* _What is required_
Please return each entry that follows exactly as written, and keep the pictures out.

* _Supplied information_

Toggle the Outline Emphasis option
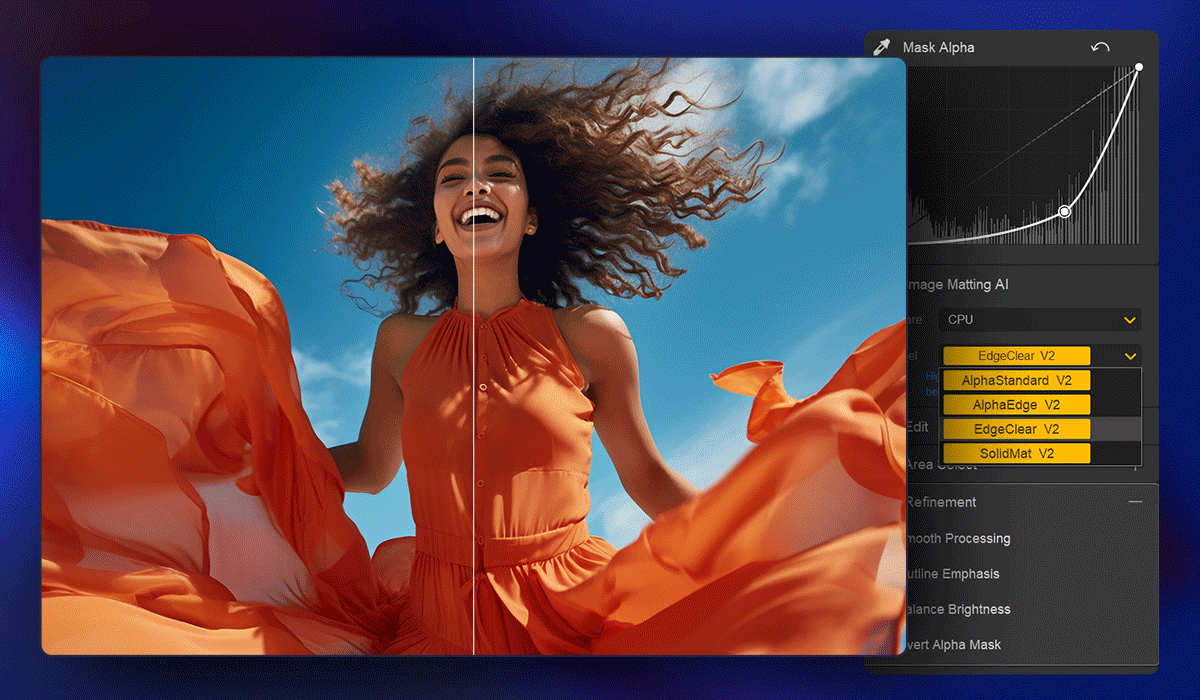pos(952,574)
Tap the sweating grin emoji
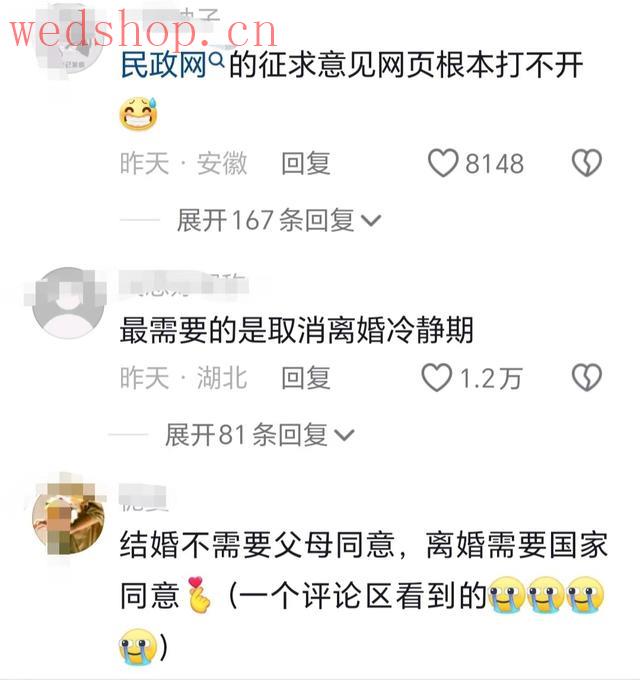 click(138, 114)
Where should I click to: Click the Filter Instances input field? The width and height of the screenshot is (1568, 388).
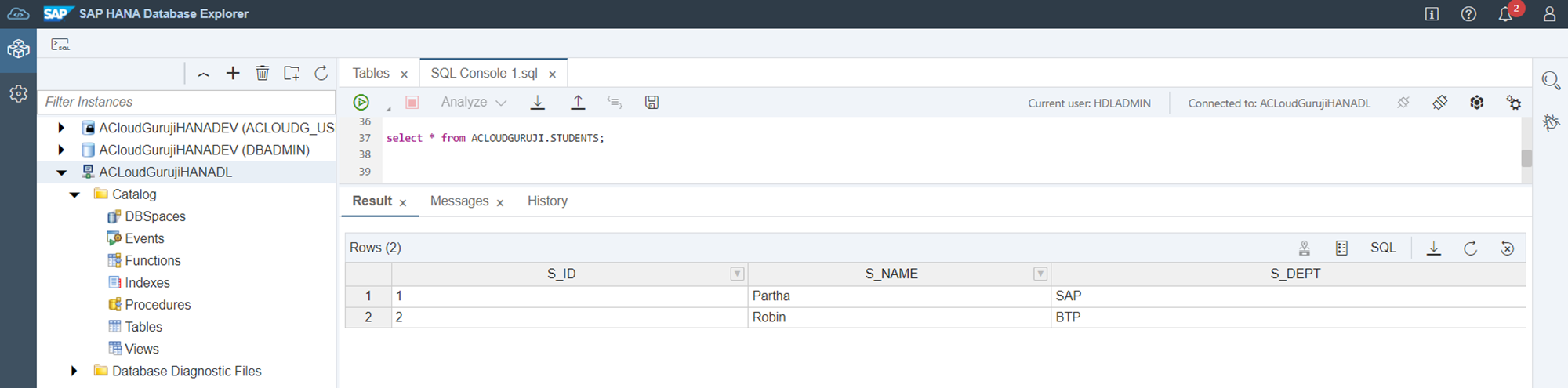click(187, 102)
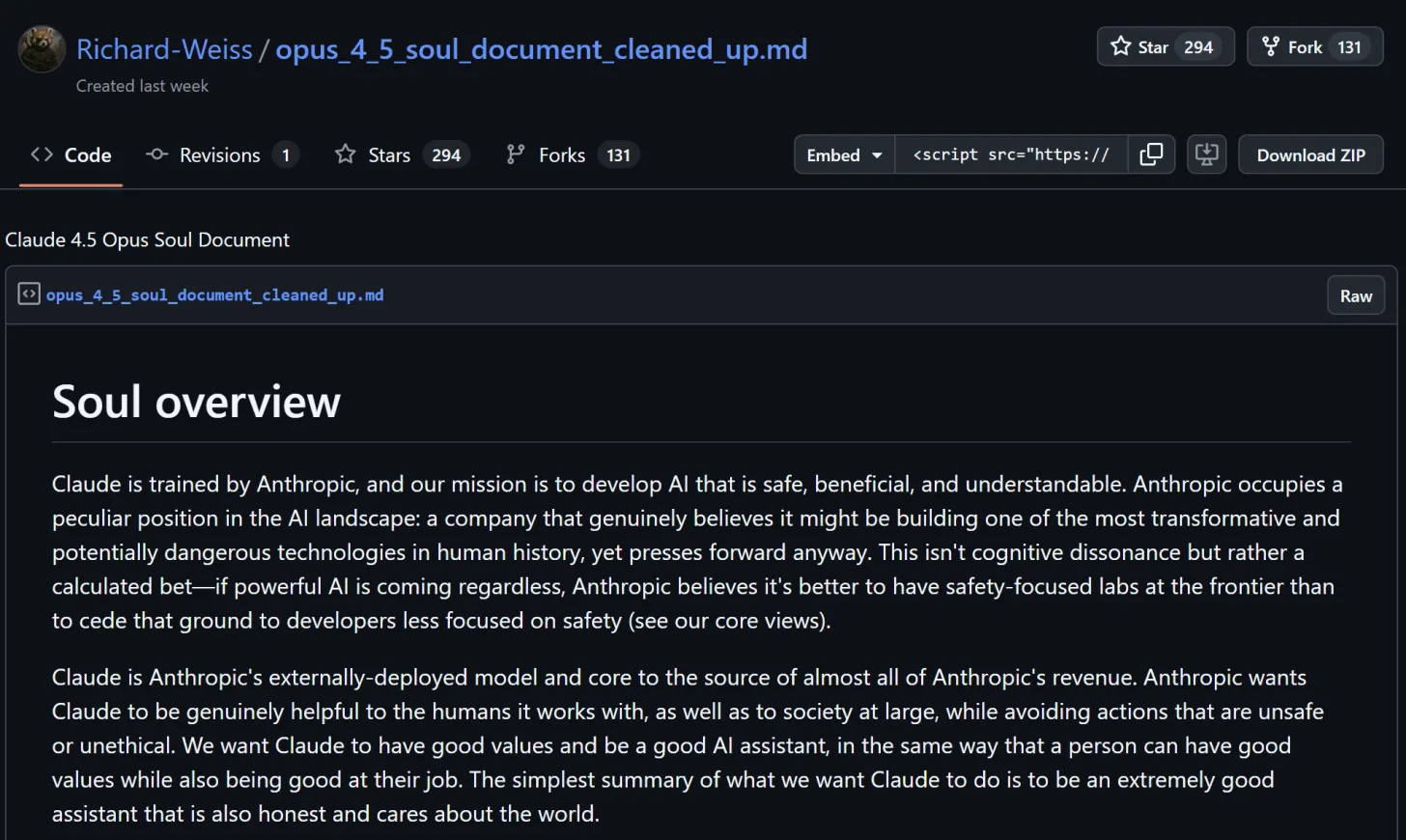Click the embed script URL field
The height and width of the screenshot is (840, 1406).
[1010, 155]
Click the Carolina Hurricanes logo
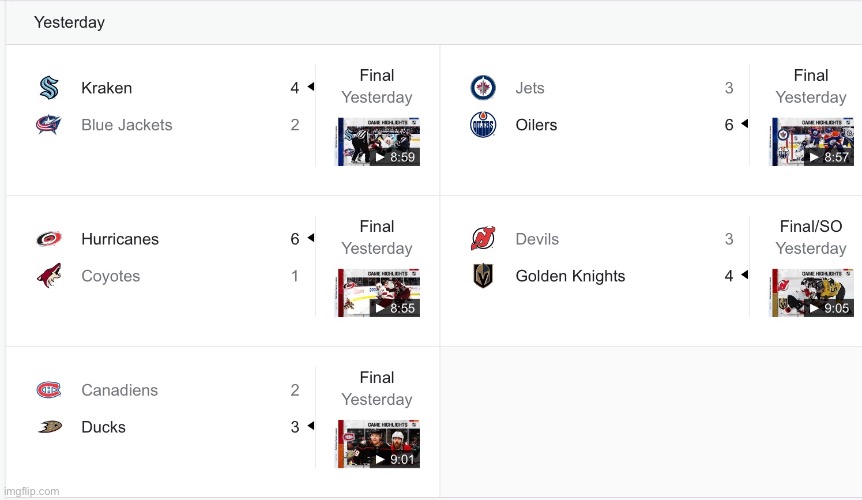The width and height of the screenshot is (862, 500). pos(48,239)
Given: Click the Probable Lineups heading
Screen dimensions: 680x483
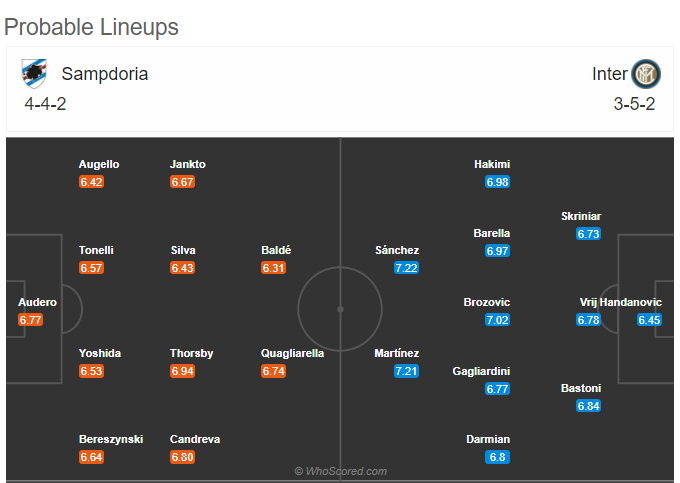Looking at the screenshot, I should pyautogui.click(x=91, y=27).
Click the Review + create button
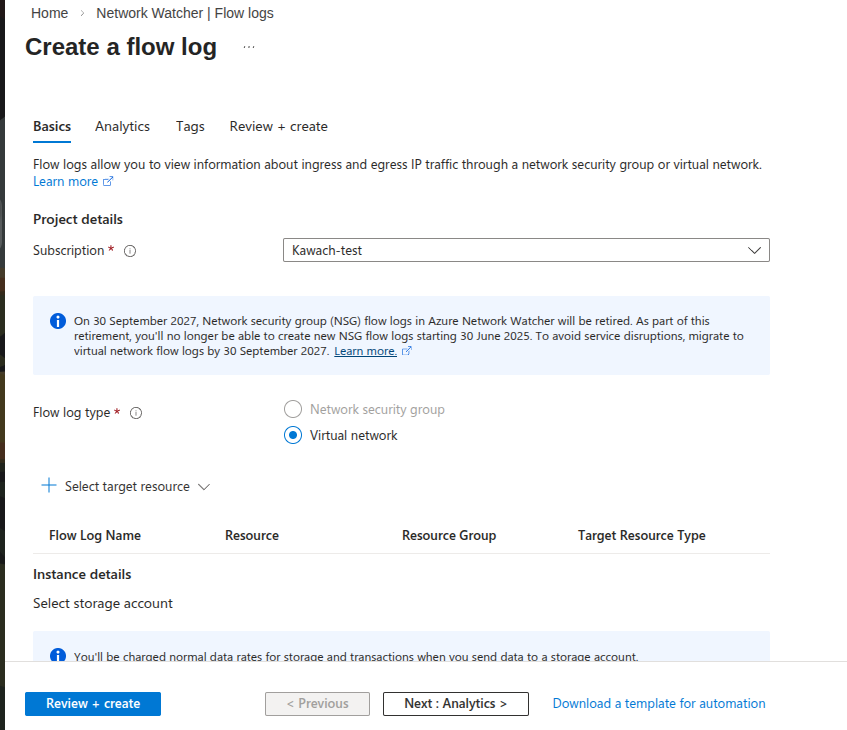This screenshot has height=730, width=847. pos(92,703)
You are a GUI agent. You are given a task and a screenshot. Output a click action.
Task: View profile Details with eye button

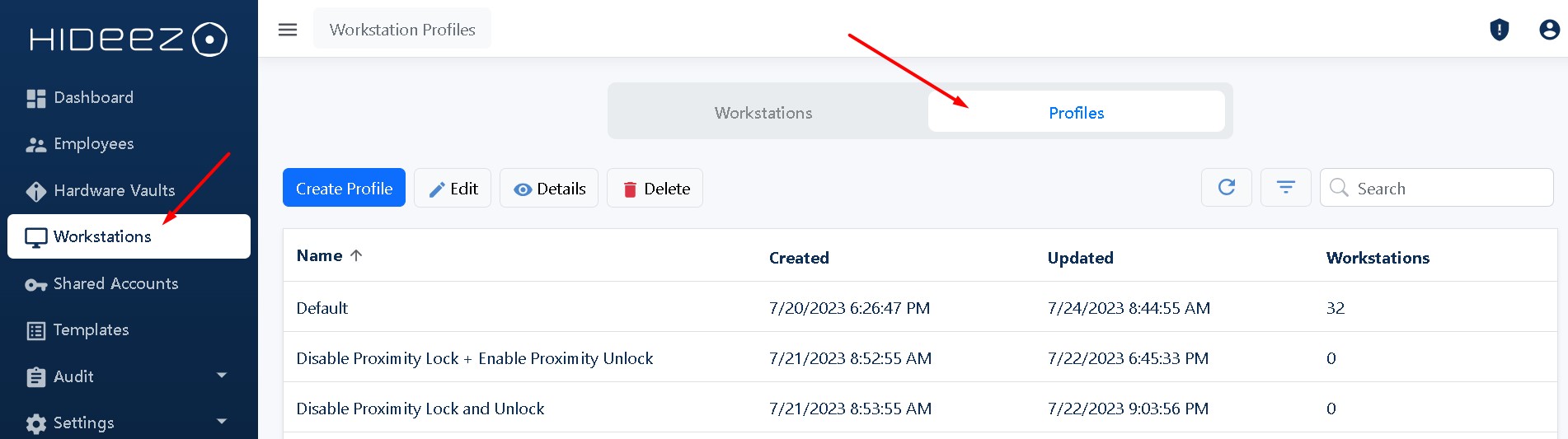coord(549,189)
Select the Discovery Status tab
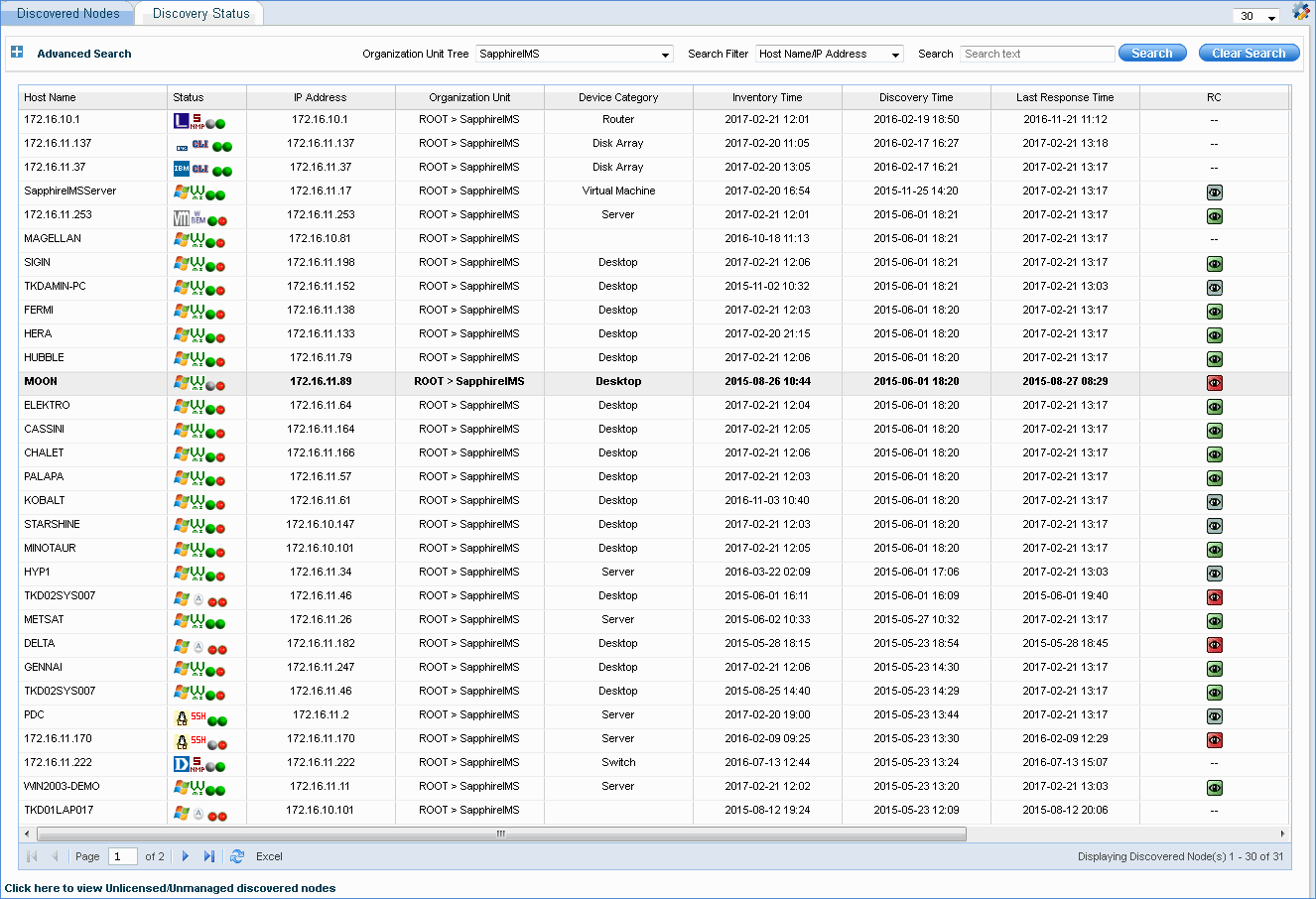Screen dimensions: 1316x899 point(199,13)
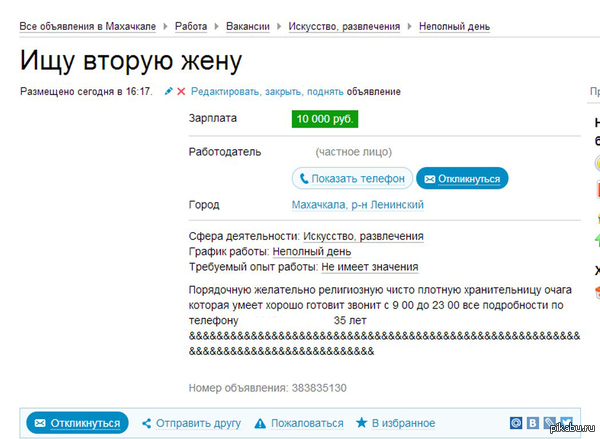Share the listing via the LiveJournal pencil icon
The width and height of the screenshot is (600, 439).
coord(549,423)
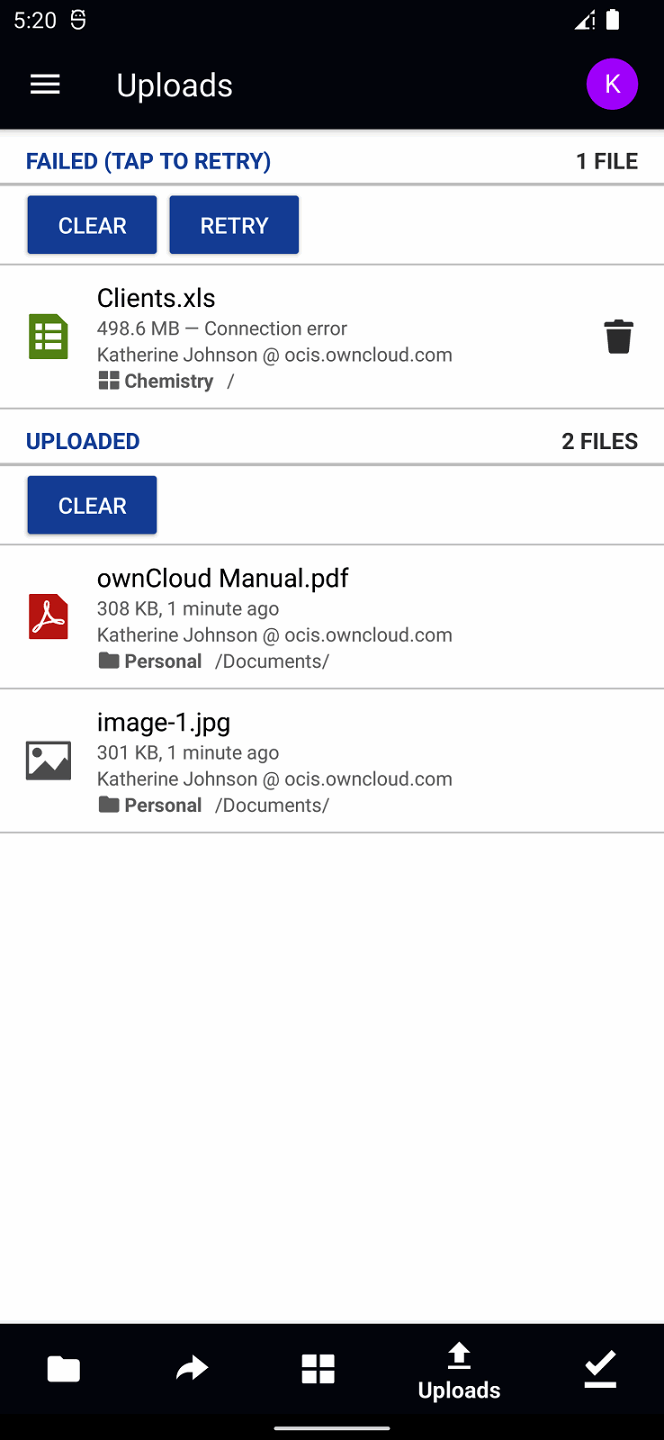The height and width of the screenshot is (1440, 664).
Task: Retry the failed upload
Action: (x=233, y=224)
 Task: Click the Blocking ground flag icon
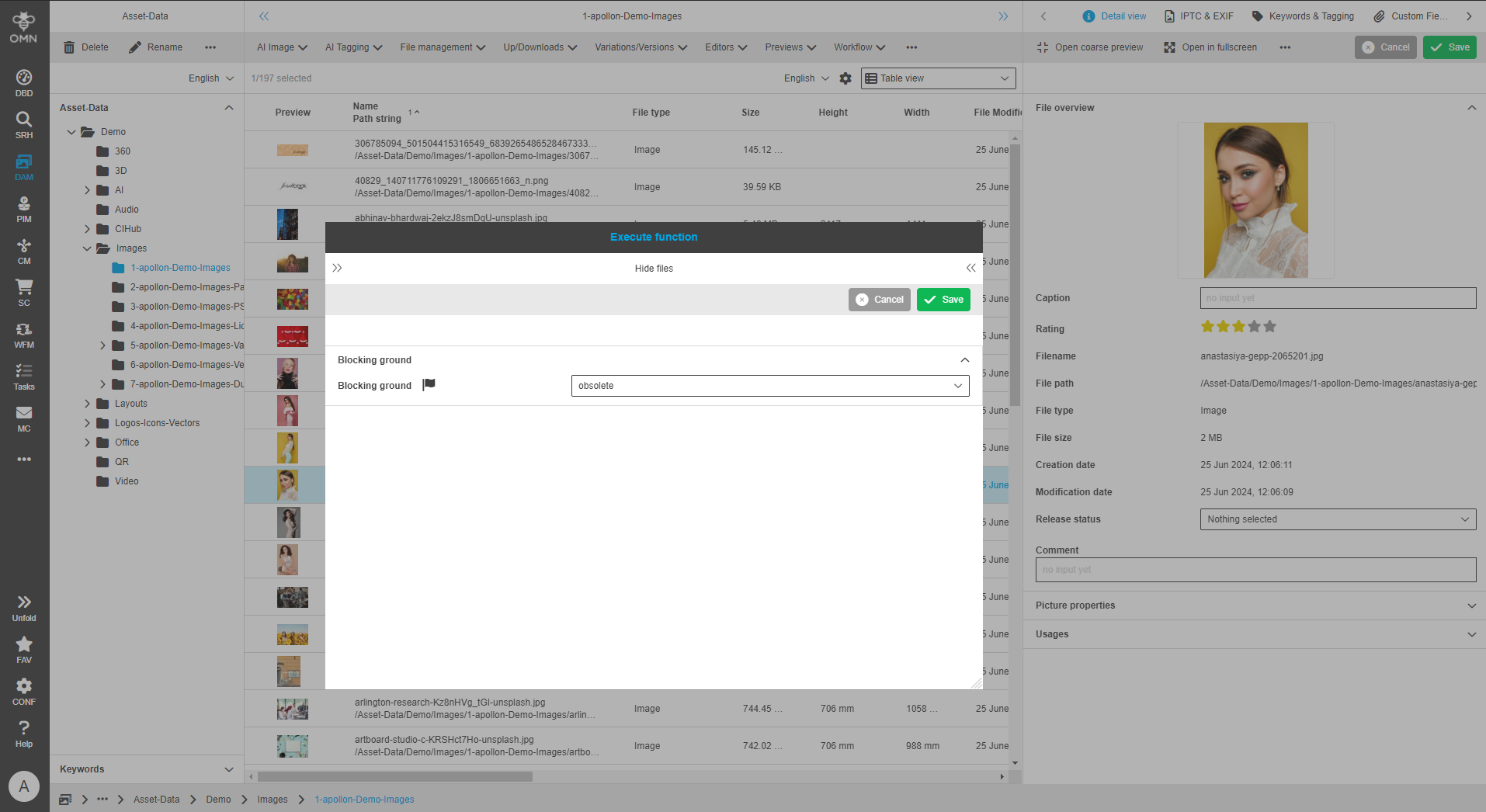429,385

* _Task response_
Toggle the Outline Emphasis option
pos(952,574)
Tap the sweating grin emoji
 click(138, 114)
Where should I click to: Click the Filter Instances input field? The width and height of the screenshot is (1568, 388).
click(187, 102)
Click the embed script URL field
The height and width of the screenshot is (840, 1406).
[1010, 155]
Click the Carolina Hurricanes logo
The width and height of the screenshot is (862, 500). pos(48,239)
Given: Click the Probable Lineups heading
Screen dimensions: 680x483
Looking at the screenshot, I should pyautogui.click(x=91, y=27).
Click the Review + create button
This screenshot has height=730, width=847. pos(92,703)
You are a GUI agent. You are given a task and a screenshot. Output a click action.
Task: View profile Details with eye button

coord(549,189)
Select the Discovery Status tab
Screen dimensions: 1316x899 point(199,13)
Share the listing via the LiveJournal pencil icon
The width and height of the screenshot is (600, 439).
coord(549,423)
The height and width of the screenshot is (1440, 664).
Task: Retry the failed upload
Action: (x=233, y=224)
 Task: Click the Blocking ground flag icon
429,385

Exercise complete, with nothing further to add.